The full set of records needs to be retyped exactly.

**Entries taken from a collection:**

• • • •

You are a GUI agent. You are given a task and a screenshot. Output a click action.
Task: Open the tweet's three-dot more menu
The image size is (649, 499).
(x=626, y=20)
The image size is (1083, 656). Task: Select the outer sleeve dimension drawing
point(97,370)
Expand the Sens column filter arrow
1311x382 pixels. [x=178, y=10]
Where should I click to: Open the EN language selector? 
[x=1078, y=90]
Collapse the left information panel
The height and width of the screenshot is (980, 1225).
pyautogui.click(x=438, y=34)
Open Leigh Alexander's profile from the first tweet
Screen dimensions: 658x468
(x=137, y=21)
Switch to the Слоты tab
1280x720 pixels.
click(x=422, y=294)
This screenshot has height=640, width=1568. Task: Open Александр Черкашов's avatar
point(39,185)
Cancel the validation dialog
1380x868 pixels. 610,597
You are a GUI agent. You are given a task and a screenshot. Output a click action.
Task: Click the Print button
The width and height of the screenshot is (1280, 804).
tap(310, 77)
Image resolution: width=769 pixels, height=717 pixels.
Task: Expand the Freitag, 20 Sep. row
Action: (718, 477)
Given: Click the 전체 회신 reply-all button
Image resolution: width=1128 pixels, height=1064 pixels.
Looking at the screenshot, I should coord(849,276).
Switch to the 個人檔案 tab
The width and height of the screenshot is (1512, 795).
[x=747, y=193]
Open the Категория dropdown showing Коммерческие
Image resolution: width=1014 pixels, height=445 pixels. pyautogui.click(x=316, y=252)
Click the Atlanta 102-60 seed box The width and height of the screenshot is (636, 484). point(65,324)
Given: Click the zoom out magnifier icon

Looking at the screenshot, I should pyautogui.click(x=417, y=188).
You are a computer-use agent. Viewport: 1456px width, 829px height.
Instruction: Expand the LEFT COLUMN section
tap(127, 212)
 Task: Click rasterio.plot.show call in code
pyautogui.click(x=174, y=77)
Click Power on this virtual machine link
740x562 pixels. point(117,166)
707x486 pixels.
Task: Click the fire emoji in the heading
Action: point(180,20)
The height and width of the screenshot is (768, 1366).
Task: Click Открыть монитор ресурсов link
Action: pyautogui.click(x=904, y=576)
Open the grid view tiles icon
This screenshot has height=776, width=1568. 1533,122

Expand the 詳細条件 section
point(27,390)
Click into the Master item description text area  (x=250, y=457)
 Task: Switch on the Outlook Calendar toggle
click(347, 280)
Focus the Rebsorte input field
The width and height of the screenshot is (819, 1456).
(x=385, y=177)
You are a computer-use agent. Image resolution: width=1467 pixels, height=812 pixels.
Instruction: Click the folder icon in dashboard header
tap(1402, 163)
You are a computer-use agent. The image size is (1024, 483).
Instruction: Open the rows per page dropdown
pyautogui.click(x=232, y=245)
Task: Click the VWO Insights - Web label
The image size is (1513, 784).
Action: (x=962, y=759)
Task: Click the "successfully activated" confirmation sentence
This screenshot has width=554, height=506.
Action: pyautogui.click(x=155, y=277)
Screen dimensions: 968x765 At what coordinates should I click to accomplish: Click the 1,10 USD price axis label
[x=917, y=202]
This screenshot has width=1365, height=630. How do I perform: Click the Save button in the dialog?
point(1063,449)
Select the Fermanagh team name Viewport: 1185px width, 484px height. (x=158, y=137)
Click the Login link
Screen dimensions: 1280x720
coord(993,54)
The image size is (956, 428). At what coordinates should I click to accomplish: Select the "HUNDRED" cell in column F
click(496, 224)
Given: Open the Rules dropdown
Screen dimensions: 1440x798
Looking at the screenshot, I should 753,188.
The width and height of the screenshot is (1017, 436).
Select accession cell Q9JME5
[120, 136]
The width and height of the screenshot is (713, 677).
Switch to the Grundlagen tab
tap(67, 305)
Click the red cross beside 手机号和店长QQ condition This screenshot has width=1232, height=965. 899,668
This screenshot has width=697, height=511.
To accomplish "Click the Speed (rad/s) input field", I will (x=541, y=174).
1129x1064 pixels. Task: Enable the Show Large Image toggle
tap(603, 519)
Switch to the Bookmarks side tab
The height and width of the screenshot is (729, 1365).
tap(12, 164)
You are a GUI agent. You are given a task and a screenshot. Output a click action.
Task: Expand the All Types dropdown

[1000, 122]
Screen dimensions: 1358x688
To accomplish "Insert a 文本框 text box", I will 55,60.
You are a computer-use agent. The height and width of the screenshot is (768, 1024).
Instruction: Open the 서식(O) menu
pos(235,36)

• • • •

**Written reply:**
You are a GUI agent. You are given a task and a screenshot. Output a click action.
Task: Open the tweet's three-dot more menu
The image size is (649, 499).
(x=626, y=20)
The image size is (1083, 656). Task: Select the outer sleeve dimension drawing
point(97,370)
Expand the Sens column filter arrow
1311x382 pixels. [x=178, y=10]
Where should I click to: Open the EN language selector? 
[x=1078, y=90]
Collapse the left information panel
The height and width of the screenshot is (980, 1225).
pyautogui.click(x=438, y=34)
Open Leigh Alexander's profile from the first tweet
Screen dimensions: 658x468
(x=137, y=21)
Switch to the Слоты tab
1280x720 pixels.
click(x=422, y=294)
This screenshot has height=640, width=1568. Task: Open Александр Черкашов's avatar
point(39,185)
Cancel the validation dialog
1380x868 pixels. 610,597
You are a GUI agent. You are given a task and a screenshot. Output a click action.
Task: Click the Print button
The width and height of the screenshot is (1280, 804).
tap(310, 77)
Image resolution: width=769 pixels, height=717 pixels.
Task: Expand the Freitag, 20 Sep. row
Action: (718, 477)
Given: Click the 전체 회신 reply-all button
Image resolution: width=1128 pixels, height=1064 pixels.
Looking at the screenshot, I should coord(849,276).
Switch to the 個人檔案 tab
The width and height of the screenshot is (1512, 795).
[x=747, y=193]
Open the Категория dropdown showing Коммерческие
Image resolution: width=1014 pixels, height=445 pixels. pyautogui.click(x=316, y=252)
Click the Atlanta 102-60 seed box The width and height of the screenshot is (636, 484). point(65,324)
Given: Click the zoom out magnifier icon

Looking at the screenshot, I should pyautogui.click(x=417, y=188).
You are a computer-use agent. Viewport: 1456px width, 829px height.
Instruction: Expand the LEFT COLUMN section
tap(127, 212)
 Task: Click rasterio.plot.show call in code
pyautogui.click(x=174, y=77)
Click Power on this virtual machine link
740x562 pixels. point(117,166)
707x486 pixels.
Task: Click the fire emoji in the heading
Action: point(180,20)
The height and width of the screenshot is (768, 1366).
Task: Click Открыть монитор ресурсов link
Action: pyautogui.click(x=904, y=576)
Open the grid view tiles icon
This screenshot has height=776, width=1568. 1533,122

Expand the 詳細条件 section
point(27,390)
Click into the Master item description text area  (x=250, y=457)
 Task: Switch on the Outlook Calendar toggle
click(347, 280)
Focus the Rebsorte input field
The width and height of the screenshot is (819, 1456).
(x=385, y=177)
You are a computer-use agent. Image resolution: width=1467 pixels, height=812 pixels.
Instruction: Click the folder icon in dashboard header
tap(1402, 163)
You are a computer-use agent. The image size is (1024, 483).
Instruction: Open the rows per page dropdown
pyautogui.click(x=232, y=245)
Task: Click the VWO Insights - Web label
The image size is (1513, 784).
Action: (x=962, y=759)
Task: Click the "successfully activated" confirmation sentence
This screenshot has width=554, height=506.
Action: pyautogui.click(x=155, y=277)
Screen dimensions: 968x765 At what coordinates should I click to accomplish: Click the 1,10 USD price axis label
[x=917, y=202]
This screenshot has width=1365, height=630. How do I perform: Click the Save button in the dialog?
point(1063,449)
Select the Fermanagh team name Viewport: 1185px width, 484px height. (x=158, y=137)
Click the Login link
Screen dimensions: 1280x720
coord(993,54)
The image size is (956, 428). At what coordinates should I click to accomplish: Select the "HUNDRED" cell in column F
click(496, 224)
Given: Open the Rules dropdown
Screen dimensions: 1440x798
Looking at the screenshot, I should 753,188.
The width and height of the screenshot is (1017, 436).
Select accession cell Q9JME5
[120, 136]
The width and height of the screenshot is (713, 677).
Switch to the Grundlagen tab
tap(67, 305)
Click the red cross beside 手机号和店长QQ condition This screenshot has width=1232, height=965. 899,668
This screenshot has width=697, height=511.
To accomplish "Click the Speed (rad/s) input field", I will (x=541, y=174).
1129x1064 pixels. Task: Enable the Show Large Image toggle
tap(603, 519)
Switch to the Bookmarks side tab
The height and width of the screenshot is (729, 1365).
tap(12, 164)
You are a GUI agent. You are given a task and a screenshot. Output a click action.
Task: Expand the All Types dropdown

[1000, 122]
Screen dimensions: 1358x688
To accomplish "Insert a 文本框 text box", I will 55,60.
You are a computer-use agent. The height and width of the screenshot is (768, 1024).
Instruction: Open the 서식(O) menu
pos(235,36)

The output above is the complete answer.